If your limited goal is to estimate and maximize likelihoods using pfilter and mif2, you might try the following, variants of which I have used in the past. Create a new state variable called, say, error. Let error be initialized at zero and set to something other than zero whenever the number of removals exceeds the pool available. If error!=0, have the process-model simulator leave it alone, i.e., it should never be reset to zero under any circumstances. Then, in the measurement model, assign a likelihood of zero whenever error is nonzero, regardless of anything else. This is correct, since the probability of having more removals than there are individuals to remove is zero, aside from anything else. Thus, the particle filter will return the correct likelihood and iterated filtering should be able to handle the situation.

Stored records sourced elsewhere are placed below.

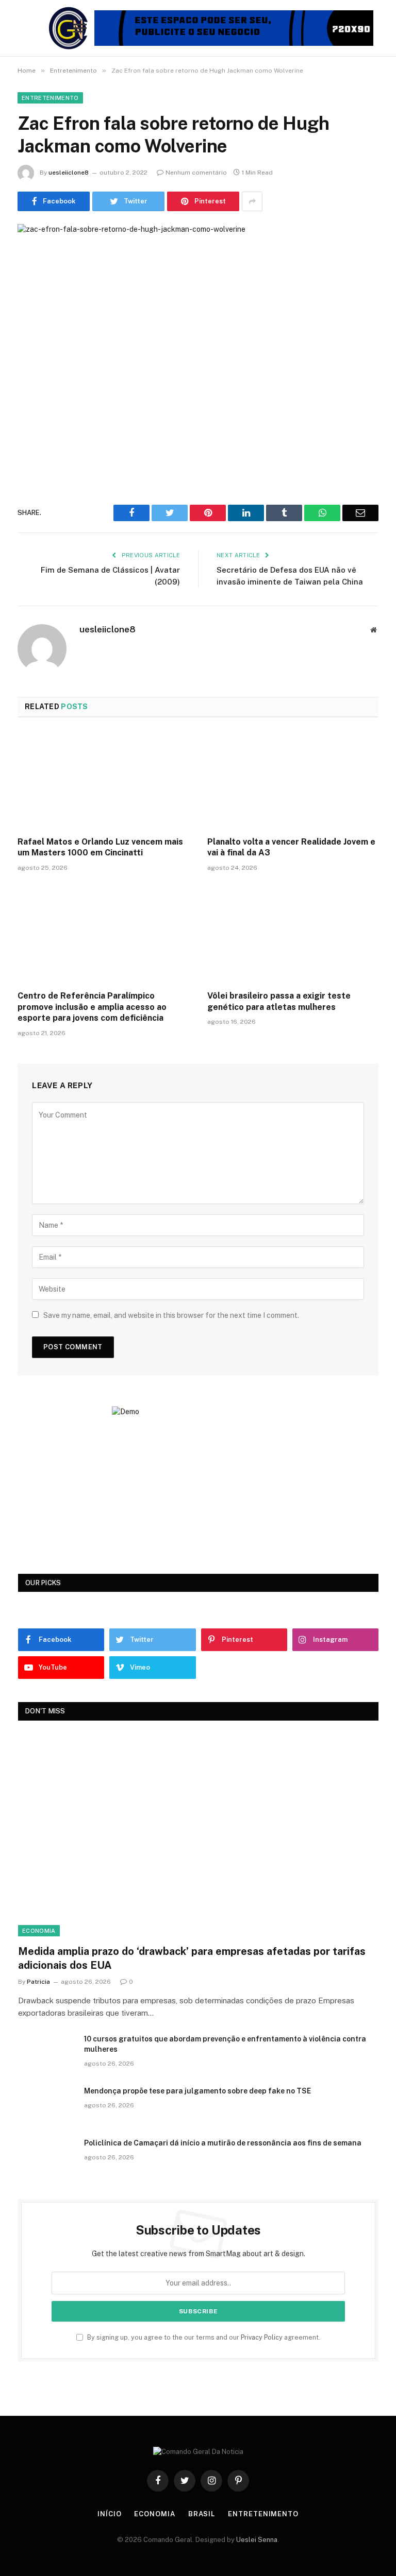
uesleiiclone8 (68, 172)
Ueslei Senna (256, 2540)
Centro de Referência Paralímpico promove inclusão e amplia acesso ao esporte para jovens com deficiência (92, 1007)
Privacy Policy (262, 2337)
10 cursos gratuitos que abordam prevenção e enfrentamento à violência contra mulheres (225, 2044)
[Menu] (80, 28)
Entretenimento (50, 98)
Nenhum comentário (196, 172)
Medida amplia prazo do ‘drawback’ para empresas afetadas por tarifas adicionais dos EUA (192, 1958)
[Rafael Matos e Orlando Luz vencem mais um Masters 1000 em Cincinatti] (103, 780)
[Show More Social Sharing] (252, 201)
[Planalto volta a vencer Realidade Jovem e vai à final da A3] (292, 780)
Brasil (201, 2514)
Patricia (38, 1981)
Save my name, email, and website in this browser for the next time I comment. (171, 1315)
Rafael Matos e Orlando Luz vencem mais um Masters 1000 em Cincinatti (100, 847)
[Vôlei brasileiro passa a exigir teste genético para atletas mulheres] (292, 934)
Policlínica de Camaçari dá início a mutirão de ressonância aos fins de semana (222, 2143)
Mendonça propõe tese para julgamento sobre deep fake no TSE (197, 2091)
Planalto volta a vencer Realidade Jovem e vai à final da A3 (291, 847)
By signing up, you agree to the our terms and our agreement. (203, 2337)
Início (109, 2514)
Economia (39, 1931)
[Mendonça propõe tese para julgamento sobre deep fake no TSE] (46, 2104)
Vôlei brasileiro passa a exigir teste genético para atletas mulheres (279, 1001)
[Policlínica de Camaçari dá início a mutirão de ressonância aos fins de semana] (46, 2156)
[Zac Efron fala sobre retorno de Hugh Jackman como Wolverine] (198, 341)
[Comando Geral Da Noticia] (69, 28)
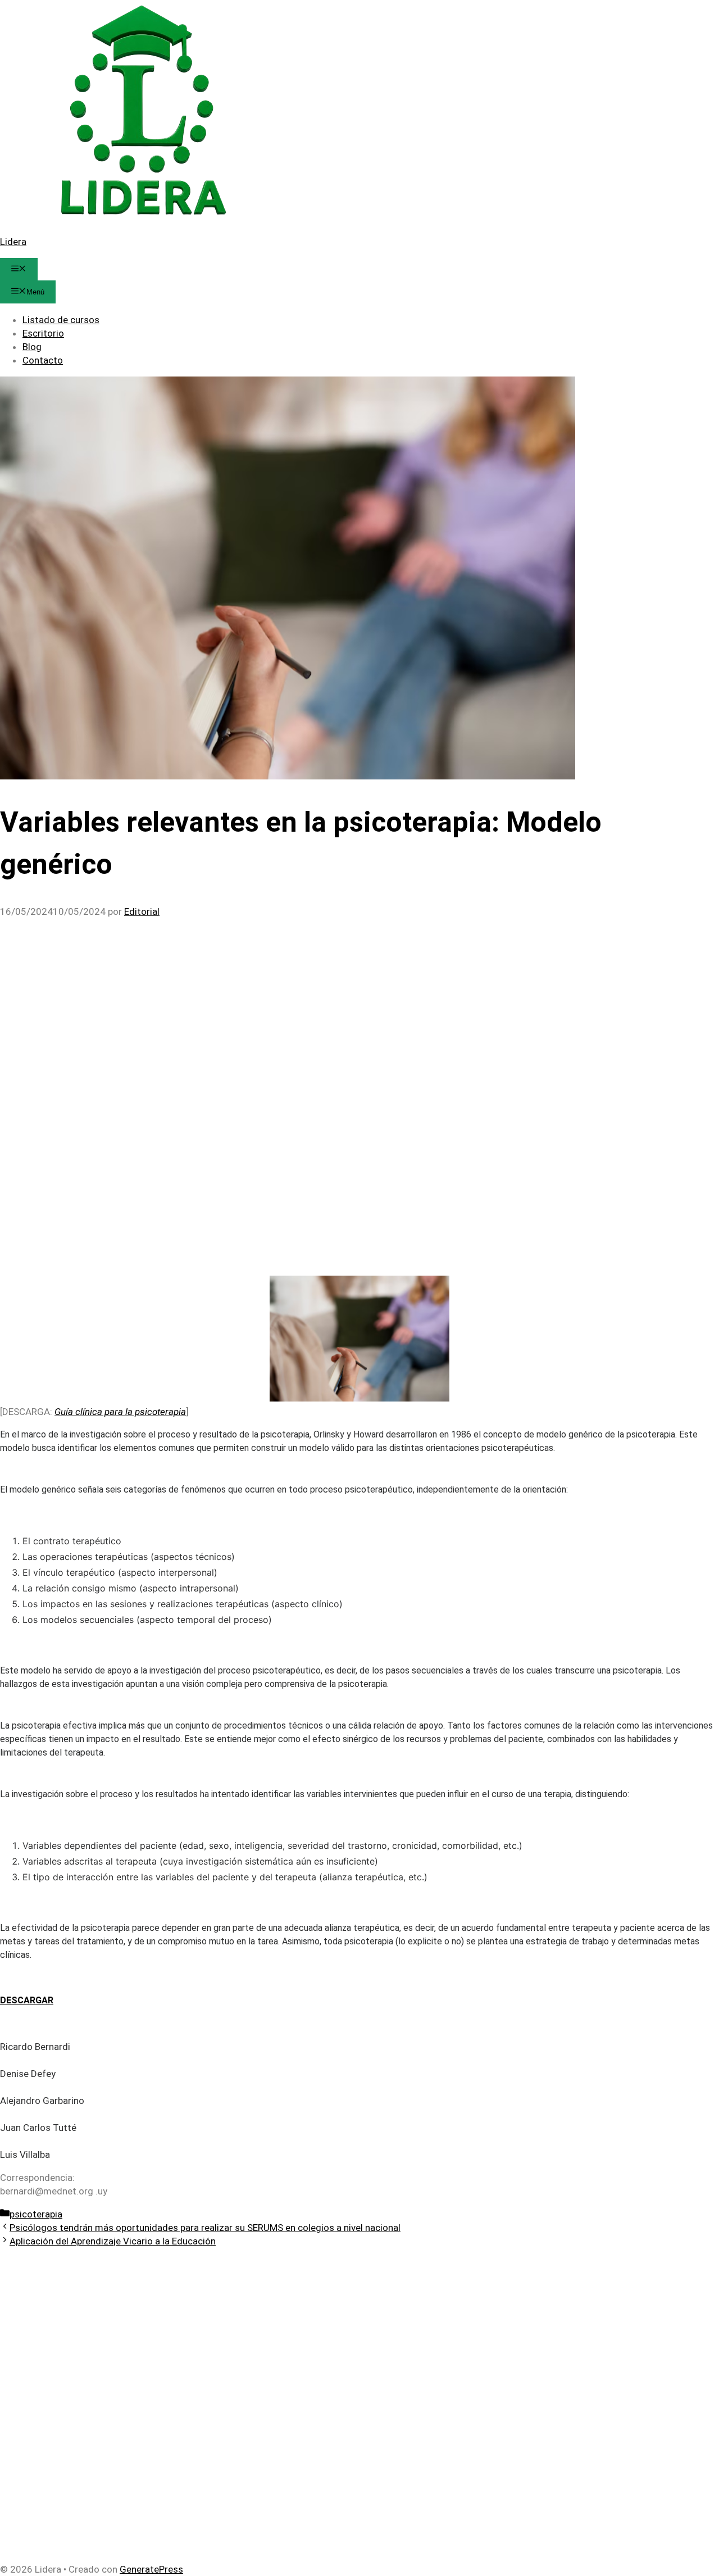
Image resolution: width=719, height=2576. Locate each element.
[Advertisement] (337, 1001)
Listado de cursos (60, 319)
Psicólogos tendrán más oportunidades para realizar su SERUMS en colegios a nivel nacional (205, 2227)
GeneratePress (151, 2569)
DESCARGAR (26, 2000)
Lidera (13, 241)
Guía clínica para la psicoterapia (120, 1411)
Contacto (42, 360)
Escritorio (43, 333)
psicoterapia (36, 2214)
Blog (32, 346)
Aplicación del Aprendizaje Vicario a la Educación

If the model is a good one, in the sense that it is capable of accounting for the data in a way that is compatible with the known removals, then you should, in principle have no problem. What I mean by this is that simulations of the model at the MLE, for example, will rarely if ever have fewer infectives than removals. Of course, it is also possible that, even at the MLE, a fair fraction of the simulations run afoul of this constraint. What are you to make of the simulations then, i.e., simulations that routinely produce error!=0?

[gavincotterill]

Hi Dr. King,

Thanks for your reply. I like your suggestion of treating the removals as data, and I think I can see how that would be worked in. I have moved on from this issue, although I may still have occasion to revisit this. The interim work-around I used (which seems to suit my purposes enough) was to treat removals as a rate, and from simulations at the MLE, double check that the median estimates using that rate fell reasonably close to the number removed (and they do). It's a little round-about, and it might be sacrificing a bit of information that could otherwise help inform parameter estimation, but there's additional ambiguity with these data beyond what's described above, so I think this is a reasonable approach. Thank you for your help!

[kingaa]

Sounds like a sensible compromise. Closing this issue now, but feel free to reopen if necessary.